*** DATA FOR PROCESSING

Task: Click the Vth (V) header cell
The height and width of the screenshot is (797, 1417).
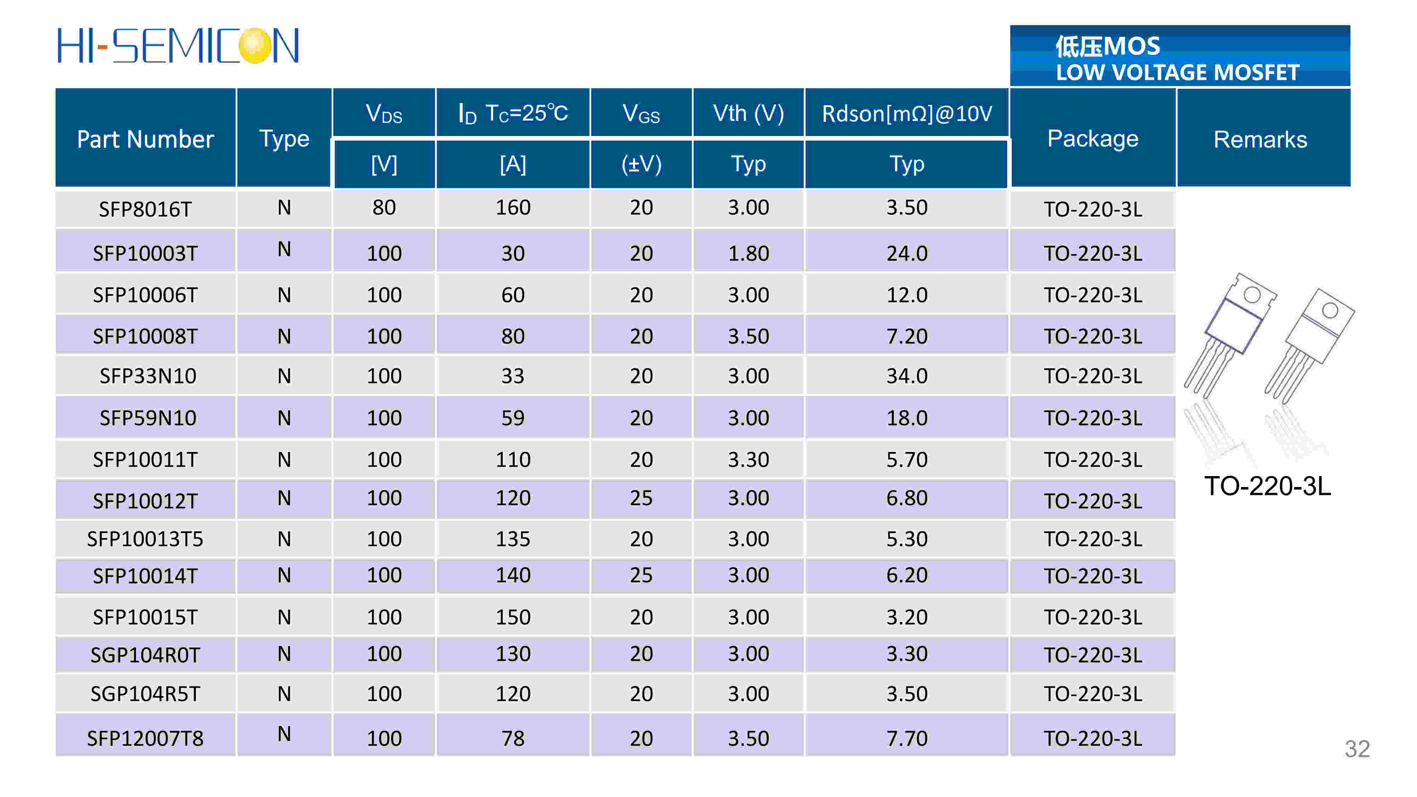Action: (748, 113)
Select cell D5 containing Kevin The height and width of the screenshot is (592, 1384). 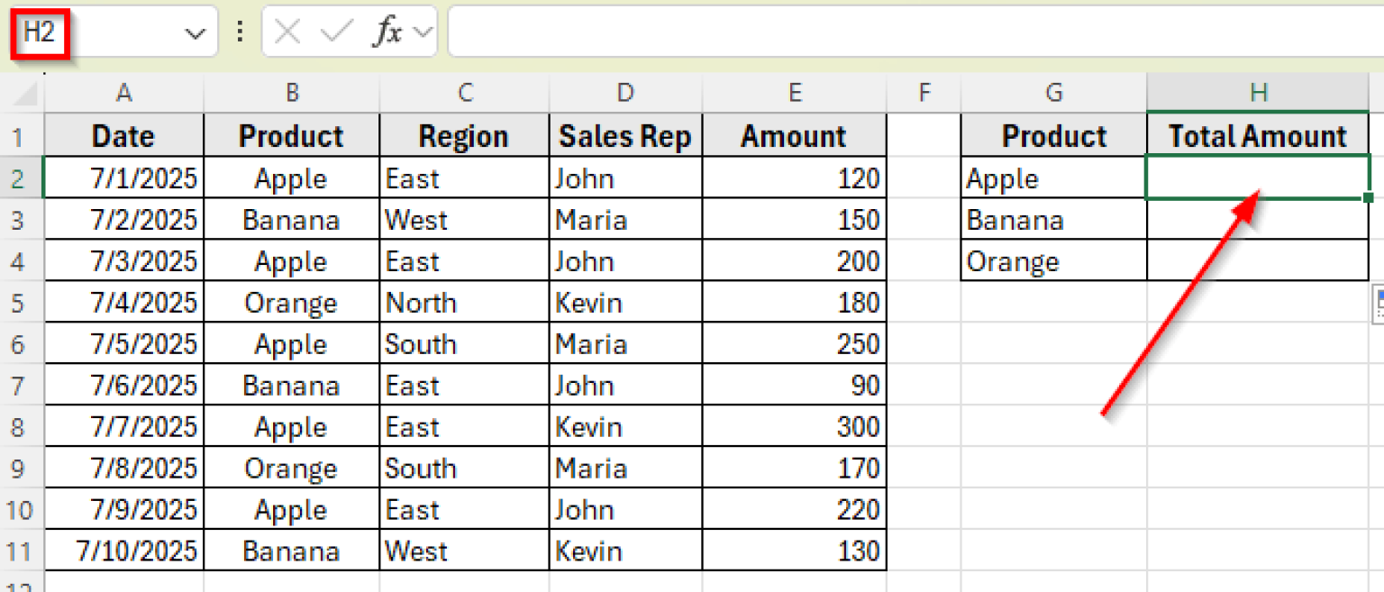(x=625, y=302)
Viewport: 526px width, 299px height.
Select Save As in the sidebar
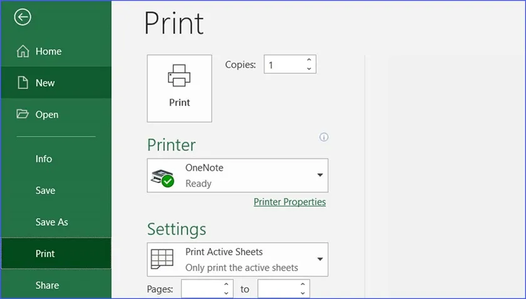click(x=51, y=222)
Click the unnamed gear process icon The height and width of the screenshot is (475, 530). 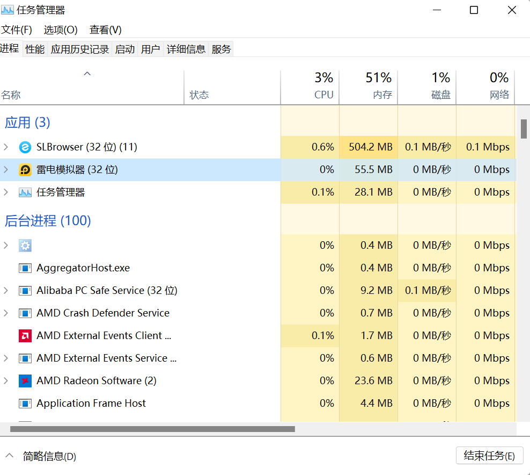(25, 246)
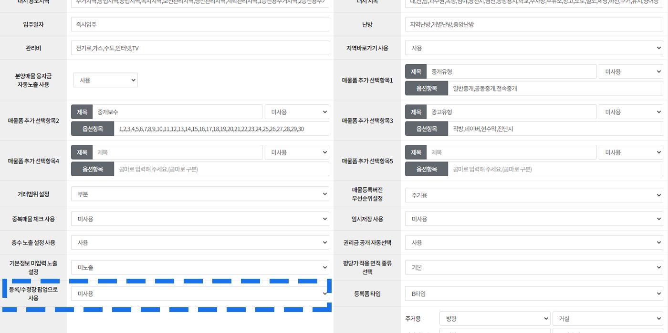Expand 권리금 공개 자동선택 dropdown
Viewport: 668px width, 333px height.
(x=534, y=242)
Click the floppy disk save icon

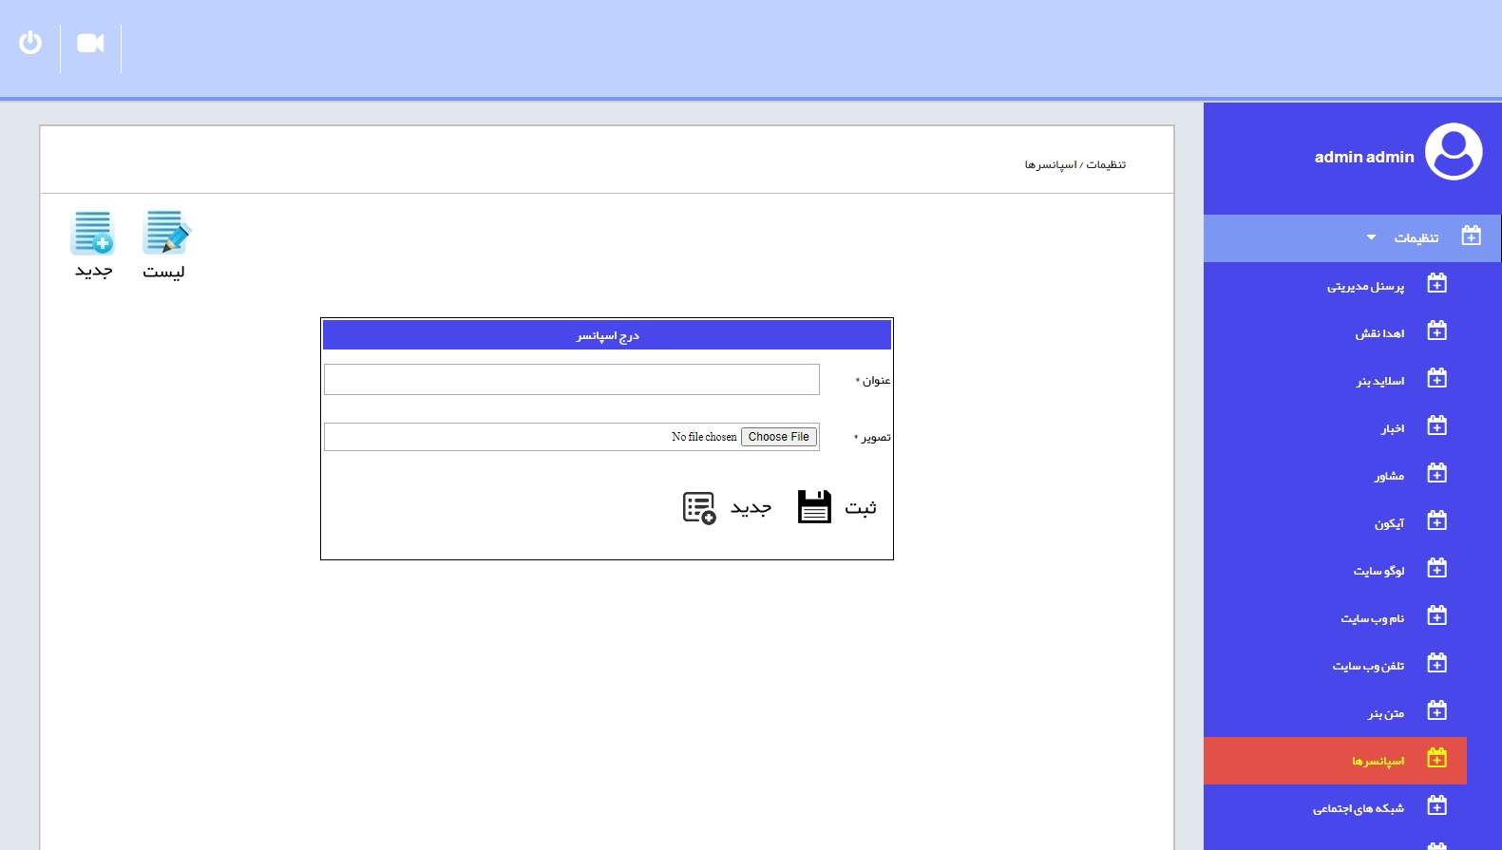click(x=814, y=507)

******
*** DATA FOR PROCESSING

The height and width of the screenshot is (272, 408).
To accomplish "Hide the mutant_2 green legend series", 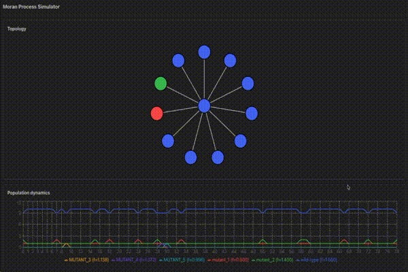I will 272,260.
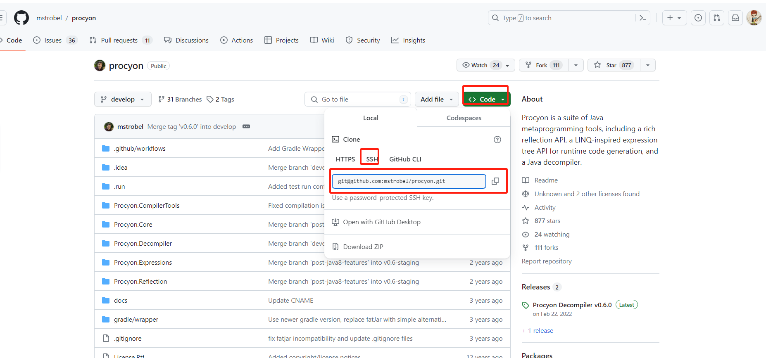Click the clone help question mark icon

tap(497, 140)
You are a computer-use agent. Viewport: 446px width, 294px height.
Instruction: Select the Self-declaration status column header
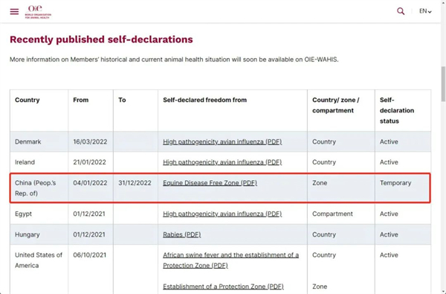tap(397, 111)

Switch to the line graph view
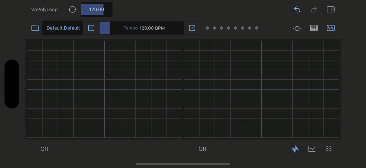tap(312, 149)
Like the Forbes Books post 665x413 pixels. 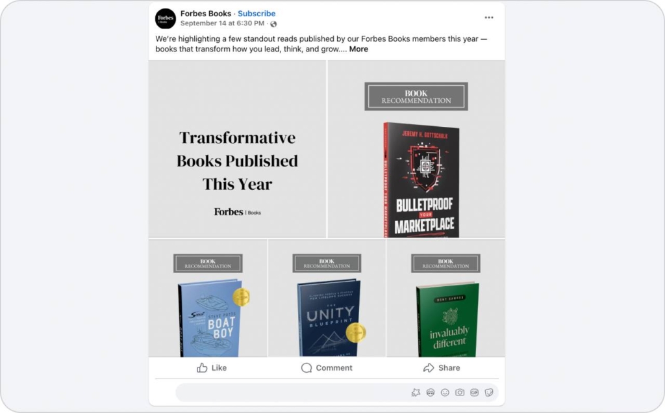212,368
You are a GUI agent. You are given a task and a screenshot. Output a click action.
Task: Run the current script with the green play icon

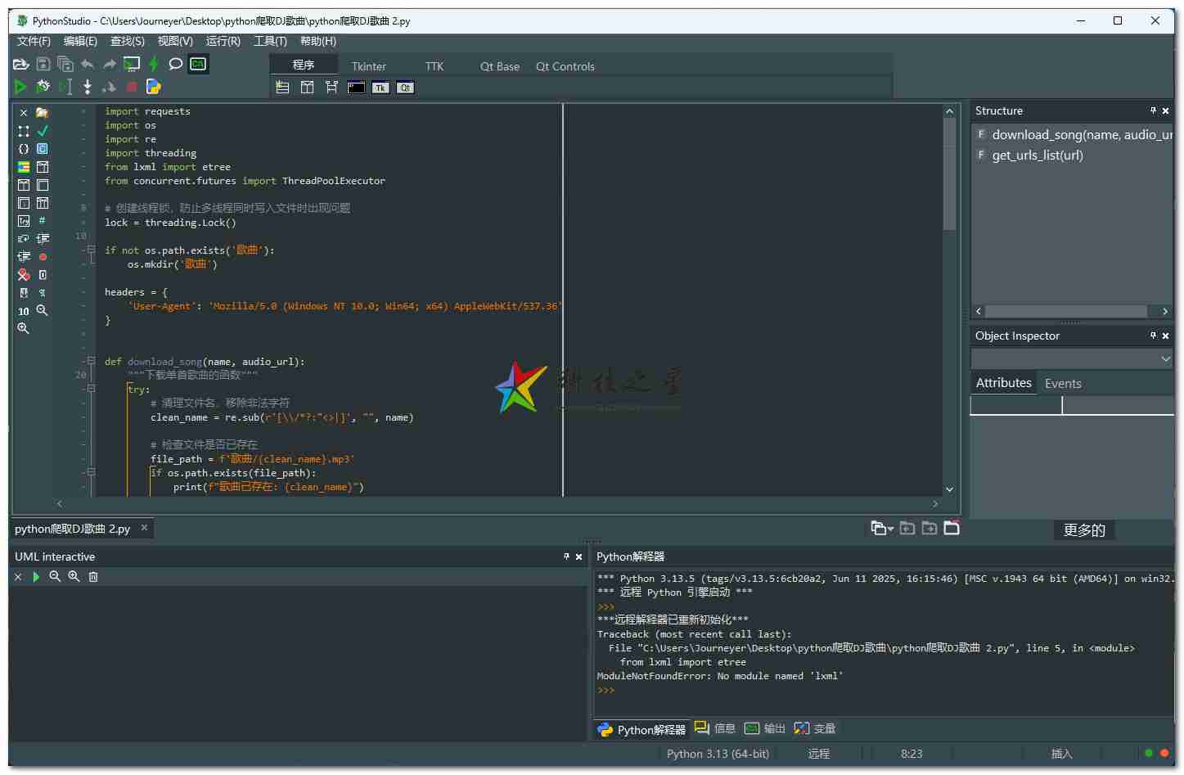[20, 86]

******

TASK INSTRUCTIONS
Check the entries above for the word "agent" and copy every line where it turns up.

SOLVED PROBLEM
You are a computer-use agent. Viewport: 446px width, 294px height.
You are a GUI agent. You are given a task and a screenshot. Output a click action.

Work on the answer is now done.